_THE INPUT_.
=== Begin Enclosure ===
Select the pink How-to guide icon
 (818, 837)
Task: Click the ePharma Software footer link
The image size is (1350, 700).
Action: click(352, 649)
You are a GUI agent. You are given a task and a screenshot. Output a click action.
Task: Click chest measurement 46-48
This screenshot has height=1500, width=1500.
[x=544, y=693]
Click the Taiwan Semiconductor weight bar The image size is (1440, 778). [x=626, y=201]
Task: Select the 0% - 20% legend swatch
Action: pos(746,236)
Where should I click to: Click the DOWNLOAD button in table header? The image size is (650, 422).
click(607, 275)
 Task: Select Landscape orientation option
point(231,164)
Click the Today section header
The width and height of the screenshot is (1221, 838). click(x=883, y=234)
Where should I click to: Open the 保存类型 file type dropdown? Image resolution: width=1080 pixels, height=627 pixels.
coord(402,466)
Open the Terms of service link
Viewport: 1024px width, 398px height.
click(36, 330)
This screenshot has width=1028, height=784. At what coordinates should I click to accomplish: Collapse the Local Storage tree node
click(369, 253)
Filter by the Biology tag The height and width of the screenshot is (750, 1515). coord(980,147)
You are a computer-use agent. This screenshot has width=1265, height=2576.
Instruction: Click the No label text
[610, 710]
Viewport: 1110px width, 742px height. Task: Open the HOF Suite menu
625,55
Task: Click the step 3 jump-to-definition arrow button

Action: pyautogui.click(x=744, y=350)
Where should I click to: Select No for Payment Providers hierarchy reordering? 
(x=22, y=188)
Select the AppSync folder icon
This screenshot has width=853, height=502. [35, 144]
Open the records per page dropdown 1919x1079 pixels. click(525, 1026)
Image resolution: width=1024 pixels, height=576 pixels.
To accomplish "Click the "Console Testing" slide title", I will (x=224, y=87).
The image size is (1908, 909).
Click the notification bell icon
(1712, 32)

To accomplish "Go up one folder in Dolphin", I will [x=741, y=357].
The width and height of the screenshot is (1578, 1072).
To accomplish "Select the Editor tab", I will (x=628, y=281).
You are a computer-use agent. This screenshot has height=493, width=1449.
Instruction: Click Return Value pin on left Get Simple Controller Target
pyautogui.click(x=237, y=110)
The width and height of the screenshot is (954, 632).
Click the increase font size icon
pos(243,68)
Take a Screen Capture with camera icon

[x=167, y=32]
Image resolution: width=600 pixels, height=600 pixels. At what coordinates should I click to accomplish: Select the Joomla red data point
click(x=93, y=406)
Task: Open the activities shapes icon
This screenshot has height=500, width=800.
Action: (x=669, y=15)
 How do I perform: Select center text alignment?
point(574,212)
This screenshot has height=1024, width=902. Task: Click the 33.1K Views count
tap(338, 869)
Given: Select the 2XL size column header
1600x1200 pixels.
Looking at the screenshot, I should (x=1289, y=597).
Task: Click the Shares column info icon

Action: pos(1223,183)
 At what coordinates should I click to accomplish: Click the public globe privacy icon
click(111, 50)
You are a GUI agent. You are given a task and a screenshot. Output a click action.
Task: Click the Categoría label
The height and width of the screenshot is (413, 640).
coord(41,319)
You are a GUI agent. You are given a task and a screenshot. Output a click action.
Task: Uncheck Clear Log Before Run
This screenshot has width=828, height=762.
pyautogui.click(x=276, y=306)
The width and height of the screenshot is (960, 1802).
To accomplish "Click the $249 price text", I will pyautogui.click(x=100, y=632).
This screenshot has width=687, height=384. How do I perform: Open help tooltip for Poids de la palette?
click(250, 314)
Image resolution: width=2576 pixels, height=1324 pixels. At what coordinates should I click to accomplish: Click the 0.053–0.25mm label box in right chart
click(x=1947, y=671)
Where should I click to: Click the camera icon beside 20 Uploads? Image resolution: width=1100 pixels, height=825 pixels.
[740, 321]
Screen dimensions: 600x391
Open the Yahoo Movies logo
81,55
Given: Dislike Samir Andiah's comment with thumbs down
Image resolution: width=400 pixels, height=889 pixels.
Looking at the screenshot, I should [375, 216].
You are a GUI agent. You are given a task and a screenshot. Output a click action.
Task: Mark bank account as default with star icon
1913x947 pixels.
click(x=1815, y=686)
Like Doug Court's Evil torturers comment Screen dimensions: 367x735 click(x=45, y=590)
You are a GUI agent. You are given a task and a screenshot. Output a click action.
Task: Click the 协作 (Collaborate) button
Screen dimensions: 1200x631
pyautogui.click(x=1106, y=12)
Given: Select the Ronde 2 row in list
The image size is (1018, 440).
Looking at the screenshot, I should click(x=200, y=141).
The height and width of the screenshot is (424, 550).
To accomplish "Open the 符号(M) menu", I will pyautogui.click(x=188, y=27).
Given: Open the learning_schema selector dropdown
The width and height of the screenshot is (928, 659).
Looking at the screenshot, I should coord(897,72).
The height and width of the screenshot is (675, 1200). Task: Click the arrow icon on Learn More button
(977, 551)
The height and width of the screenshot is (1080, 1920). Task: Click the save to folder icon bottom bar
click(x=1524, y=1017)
=== End Enclosure ===
_WHAT THE EXERCISE ASKS_. Each line above should be duplicated without any alteration.

_REPLY TO THE EXERCISE_.
Select the pink How-to guide icon
 (818, 837)
Task: Click the ePharma Software footer link
The image size is (1350, 700).
Action: click(352, 649)
You are a GUI agent. You are given a task and a screenshot. Output a click action.
Task: Click chest measurement 46-48
This screenshot has height=1500, width=1500.
[x=544, y=693]
Click the Taiwan Semiconductor weight bar The image size is (1440, 778). [x=626, y=201]
Task: Select the 0% - 20% legend swatch
Action: pos(746,236)
Where should I click to: Click the DOWNLOAD button in table header? The image size is (650, 422).
click(607, 275)
 Task: Select Landscape orientation option
point(231,164)
Click the Today section header
The width and height of the screenshot is (1221, 838). click(x=883, y=234)
Where should I click to: Open the 保存类型 file type dropdown? Image resolution: width=1080 pixels, height=627 pixels.
coord(402,466)
Open the Terms of service link
Viewport: 1024px width, 398px height.
click(36, 330)
This screenshot has width=1028, height=784. At what coordinates should I click to accomplish: Collapse the Local Storage tree node
click(369, 253)
Filter by the Biology tag The height and width of the screenshot is (750, 1515). coord(980,147)
You are a computer-use agent. This screenshot has width=1265, height=2576.
Instruction: Click the No label text
[610, 710]
Viewport: 1110px width, 742px height. Task: Open the HOF Suite menu
625,55
Task: Click the step 3 jump-to-definition arrow button

Action: pyautogui.click(x=744, y=350)
Where should I click to: Select No for Payment Providers hierarchy reordering? 
(x=22, y=188)
Select the AppSync folder icon
This screenshot has width=853, height=502. [35, 144]
Open the records per page dropdown 1919x1079 pixels. click(525, 1026)
Image resolution: width=1024 pixels, height=576 pixels.
To accomplish "Click the "Console Testing" slide title", I will (x=224, y=87).
The image size is (1908, 909).
Click the notification bell icon
(1712, 32)

To accomplish "Go up one folder in Dolphin", I will [x=741, y=357].
The width and height of the screenshot is (1578, 1072).
To accomplish "Select the Editor tab", I will (x=628, y=281).
You are a computer-use agent. This screenshot has height=493, width=1449.
Instruction: Click Return Value pin on left Get Simple Controller Target
pyautogui.click(x=237, y=110)
The width and height of the screenshot is (954, 632).
Click the increase font size icon
pos(243,68)
Take a Screen Capture with camera icon

[x=167, y=32]
Image resolution: width=600 pixels, height=600 pixels. At what coordinates should I click to accomplish: Select the Joomla red data point
click(x=93, y=406)
Task: Open the activities shapes icon
This screenshot has height=500, width=800.
Action: (x=669, y=15)
 How do I perform: Select center text alignment?
point(574,212)
This screenshot has height=1024, width=902. Task: Click the 33.1K Views count
tap(338, 869)
Given: Select the 2XL size column header
1600x1200 pixels.
Looking at the screenshot, I should (x=1289, y=597).
Task: Click the Shares column info icon

Action: pos(1223,183)
 At what coordinates should I click to accomplish: Click the public globe privacy icon
click(111, 50)
You are a GUI agent. You are given a task and a screenshot. Output a click action.
Task: Click the Categoría label
The height and width of the screenshot is (413, 640).
coord(41,319)
You are a GUI agent. You are given a task and a screenshot. Output a click action.
Task: Uncheck Clear Log Before Run
This screenshot has width=828, height=762.
pyautogui.click(x=276, y=306)
The width and height of the screenshot is (960, 1802).
To accomplish "Click the $249 price text", I will pyautogui.click(x=100, y=632).
This screenshot has width=687, height=384. How do I perform: Open help tooltip for Poids de la palette?
click(250, 314)
Image resolution: width=2576 pixels, height=1324 pixels. At what coordinates should I click to accomplish: Click the 0.053–0.25mm label box in right chart
click(x=1947, y=671)
Where should I click to: Click the camera icon beside 20 Uploads? Image resolution: width=1100 pixels, height=825 pixels.
[740, 321]
Screen dimensions: 600x391
Open the Yahoo Movies logo
81,55
Given: Dislike Samir Andiah's comment with thumbs down
Image resolution: width=400 pixels, height=889 pixels.
Looking at the screenshot, I should [375, 216].
You are a GUI agent. You are given a task and a screenshot. Output a click action.
Task: Mark bank account as default with star icon
1913x947 pixels.
click(x=1815, y=686)
Like Doug Court's Evil torturers comment Screen dimensions: 367x735 click(x=45, y=590)
You are a GUI agent. You are given a task and a screenshot. Output a click action.
Task: Click the 协作 (Collaborate) button
Screen dimensions: 1200x631
pyautogui.click(x=1106, y=12)
Given: Select the Ronde 2 row in list
The image size is (1018, 440).
Looking at the screenshot, I should click(x=200, y=141).
The height and width of the screenshot is (424, 550).
To accomplish "Open the 符号(M) menu", I will pyautogui.click(x=188, y=27).
Given: Open the learning_schema selector dropdown
The width and height of the screenshot is (928, 659).
Looking at the screenshot, I should coord(897,72).
The height and width of the screenshot is (675, 1200). Task: Click the arrow icon on Learn More button
(977, 551)
The height and width of the screenshot is (1080, 1920). Task: Click the save to folder icon bottom bar
click(x=1524, y=1017)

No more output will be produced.